Source data
————
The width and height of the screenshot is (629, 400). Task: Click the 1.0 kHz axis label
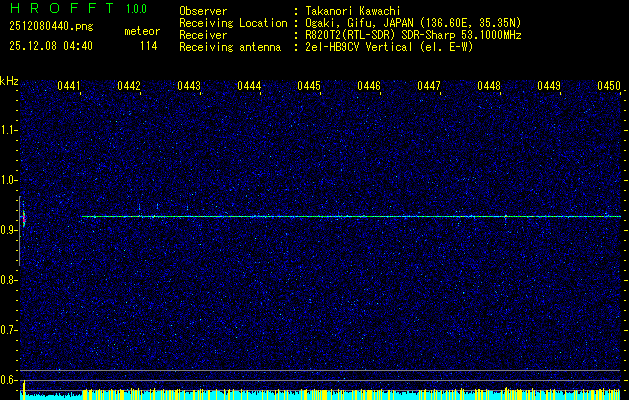point(8,180)
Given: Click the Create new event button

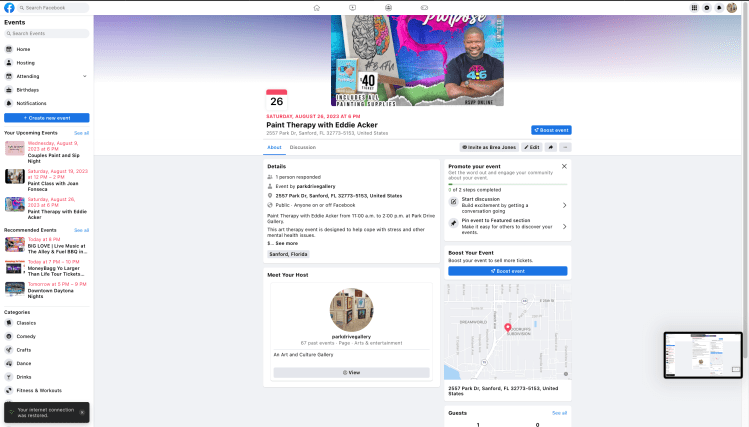Looking at the screenshot, I should (x=46, y=118).
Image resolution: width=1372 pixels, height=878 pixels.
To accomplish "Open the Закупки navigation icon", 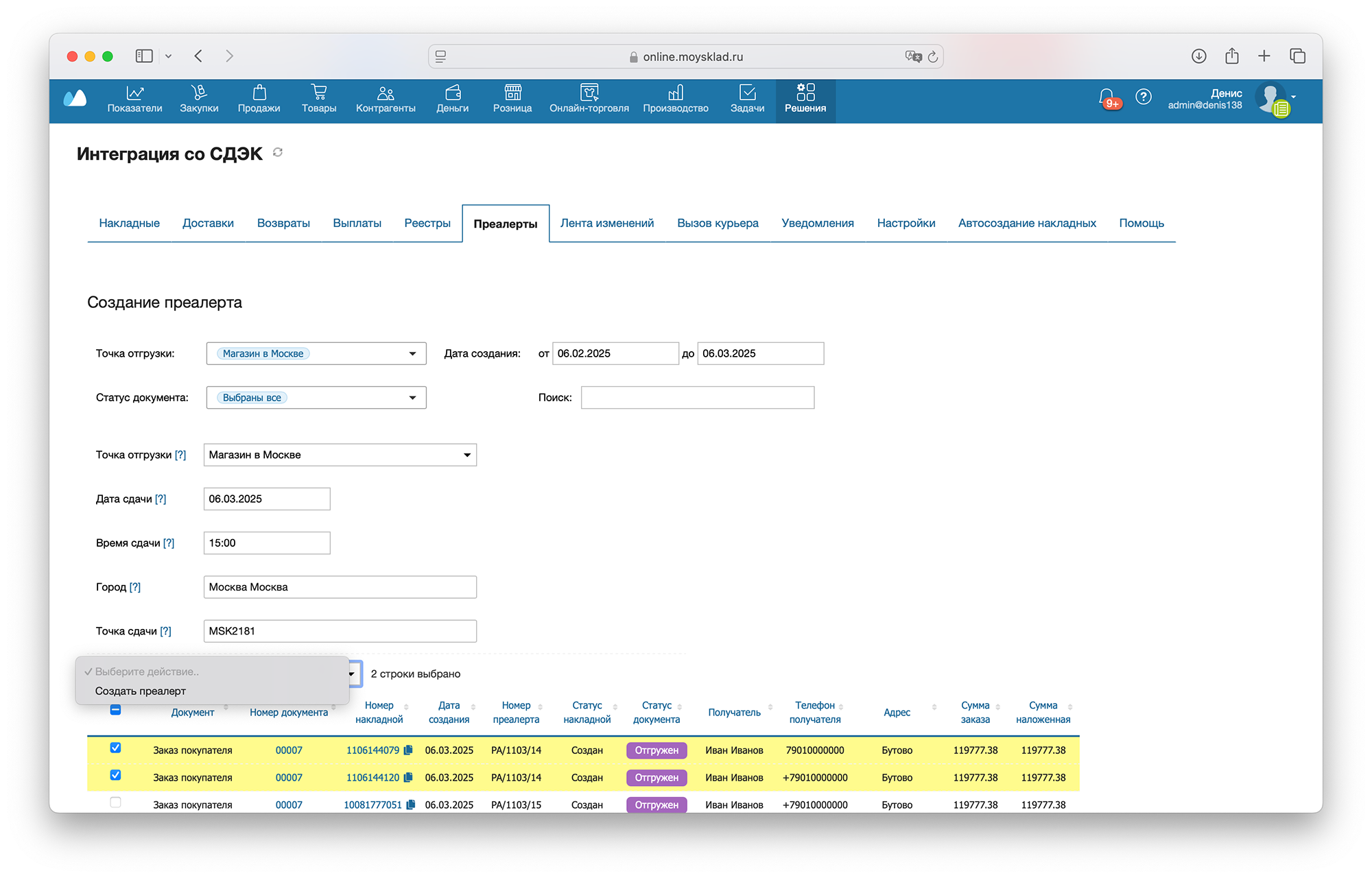I will [x=199, y=93].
————
*Problem description:*
Render the source data lines from the first one through the line containing "Looking at the", inclusive, as a Markdown table with columns Row and Line. Omit blank lines and the pictures.

*Finished exercise:*
| Row | Line |
|---|---|
| 1 | The width and height of the screenshot is (629, 400). Task: Click the 1.0 kHz axis label |
| 2 | point(8,180) |
| 3 | Given: Click the Create new event button |
| 4 | Looking at the screenshot, I should (x=46, y=118). |